A biography of the patriarch of the Khadr family posted on an al-Qaeda website praises him as a fighter for the poor who disliked living among the luxuries of Canada.
Ahmed Said Khadr is one of dozens of people profiled in the "Book of 120 Martyrs in Afghanistan." It is posted online at the Al-Fajr media centre, al-Qaeda's online news service.
The biographer says Egyptian-born Ahmed Said Khadr reluctantly came to Canada after breezing through a Cairo university and emerging with a computer engineering degree.

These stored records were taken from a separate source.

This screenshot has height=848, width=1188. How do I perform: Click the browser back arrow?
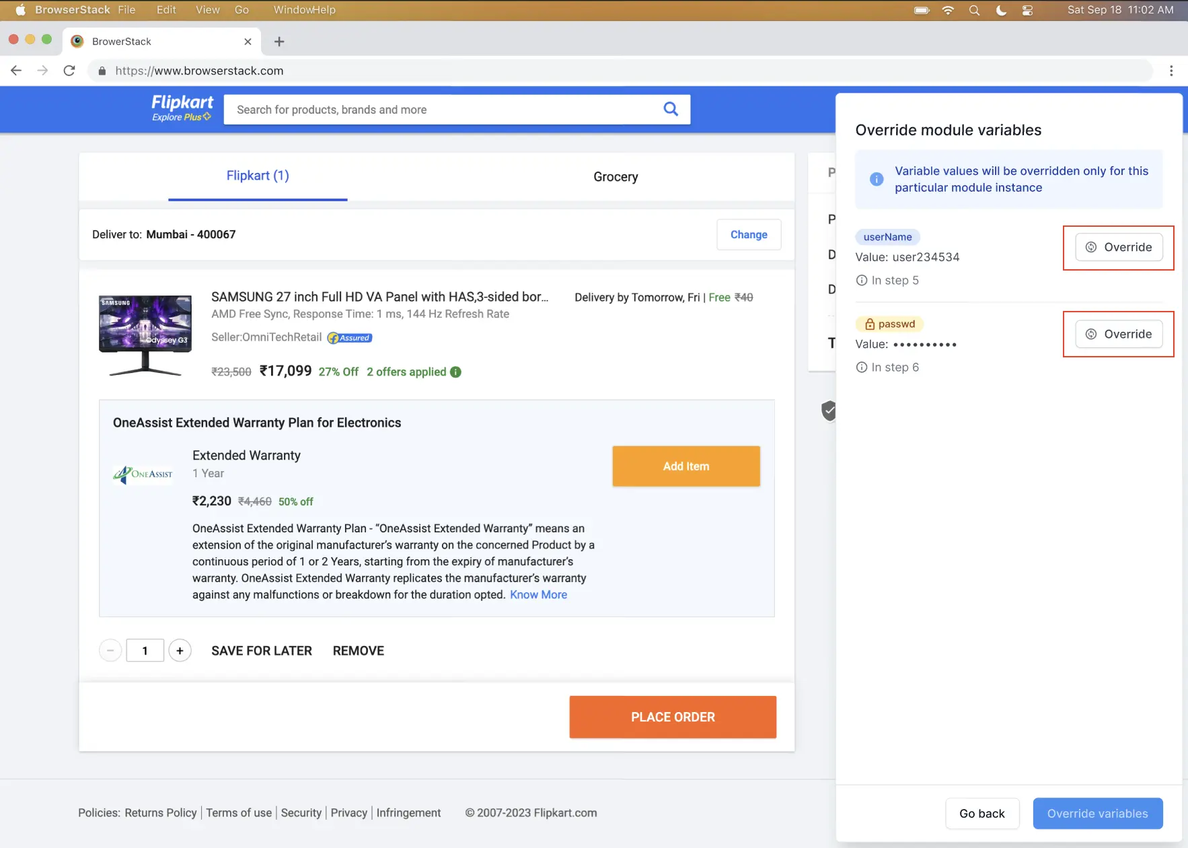(x=16, y=71)
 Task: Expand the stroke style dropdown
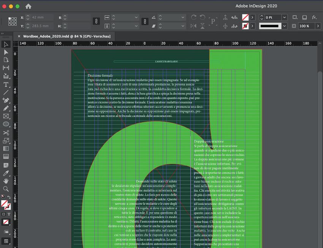(x=284, y=26)

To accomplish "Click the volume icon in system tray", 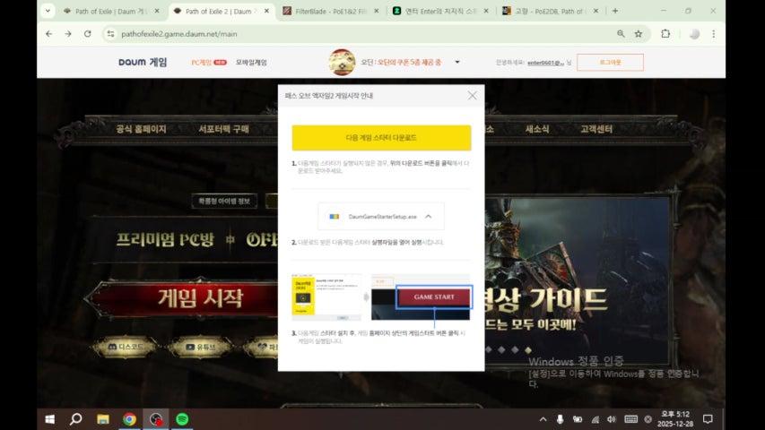I will tap(611, 419).
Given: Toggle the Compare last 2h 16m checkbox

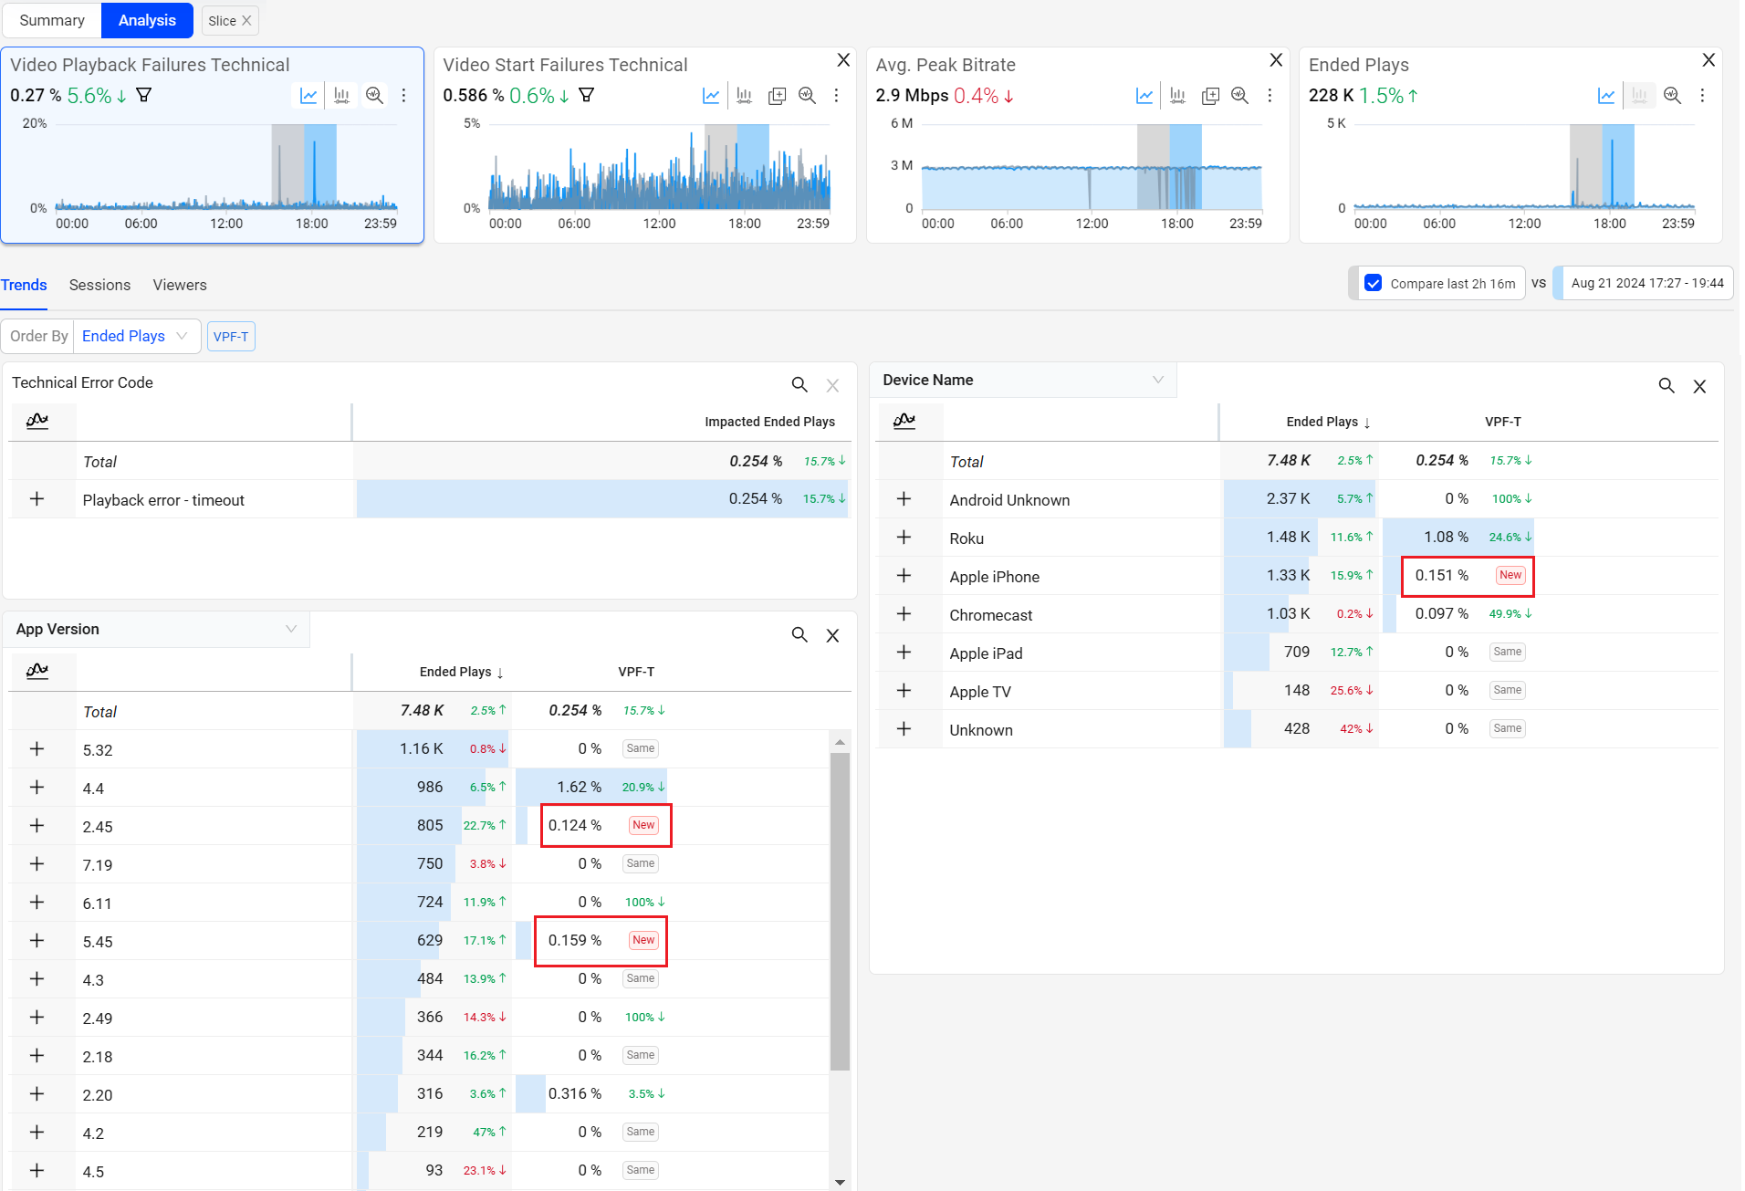Looking at the screenshot, I should pos(1373,284).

After living unhappily in Canada — which the writer calls "a dirty swamp" — for 10 years, Khadr returned to Pakistan during the mid-1980s. While there, he worked for a Canadian government-backed charity called Human Concern International, says the account.
Khadr later formed his own charity, returning to Canada from time to time to collect money for the Afghan jihad against the Soviets.
In 1992 he stepped on a landmine, paralyzing a hand and a foot, and returned to Canada for one year for medical care and to recuperate.
His biographer says he found the luxury of Canada not to his liking. He returned to Pakistan, becoming an al-Qaeda commander in Logar province when U.S.-led coalition forces invaded Afghanistan following the attacks of Sept. 11, 2001, says the biography.
Khadr was shot and killed by Pakistani troops in 2003 during a firefight in the mountains of Pakistan. His biographer says he refused to surrender, choosing death and immediate entry into paradise instead.
Khadr's son, Omar Khadr, is also praised in the biography. Omar Khadr is currently on trial at a U.S. military prison in Guantanamo Bay, Cuba, for allegedly killing an American soldier with a grenade in 2002.
The biography praises Ahmed Said Khadr for "tossing his little child in the furnace of the battle." Omar, says the biography, is an injured lion cub who hasn't let despair overwhelm him despite being arrested and imprisoned.